Wednesday, February 10, 2010

QOTD

Anti-Quote, really. From The Daily Times, Pakistan.

This time, apart from the Shabab-e-Milli and other such ‘religious’ organisations, there was a sequence of banners on Lahore’s Mall Road carrying pictures of Mian Nawaz Sharif and his brother Mian Shahbaz Sharif. Most of them bore the usual inane versification. One banner that caught my eye read “Hindu bania muzammat se nahin murammat se maney ga” roughly translated as “The Hindu money-lender will not mend his ways through persuasion but will have to be physically fixed”.

Further:
It is his Urdu syllabus that I find most dangerous. He has two books for Urdu, one a selection of literature and the other prepared by none other than the Punjab Textbook Board. The latter is compulsory for all children in mainstream school systems. Children in private schools read it partially.
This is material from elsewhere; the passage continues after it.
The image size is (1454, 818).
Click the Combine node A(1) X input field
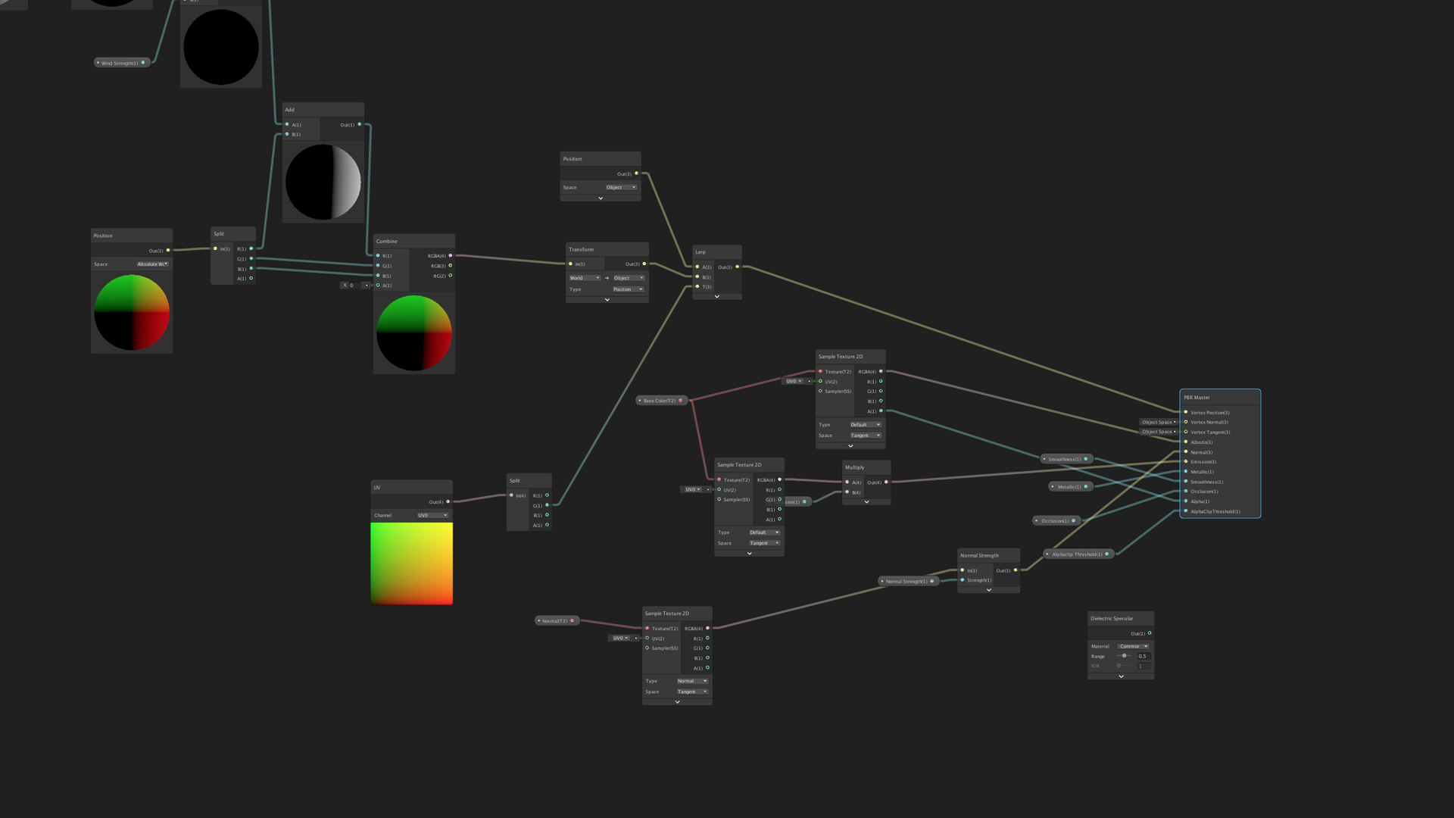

The students are being fed a strange concoction of half-Islam and half-patriotism in the name of Urdu. Once again the Islam part is innocuous; some stories about the life of prophet are actually inspiring. The patriotic stories are scary, to say the least. This is what the Yom-e-Difaa lesson was all about. The way it constructs the ‘enemy’, distorts facts and creates a false sense of superiority is bound to stay in the minds of impressionable young children and turn them into inflexible conservative adults who refuse to move beyond their extreme views.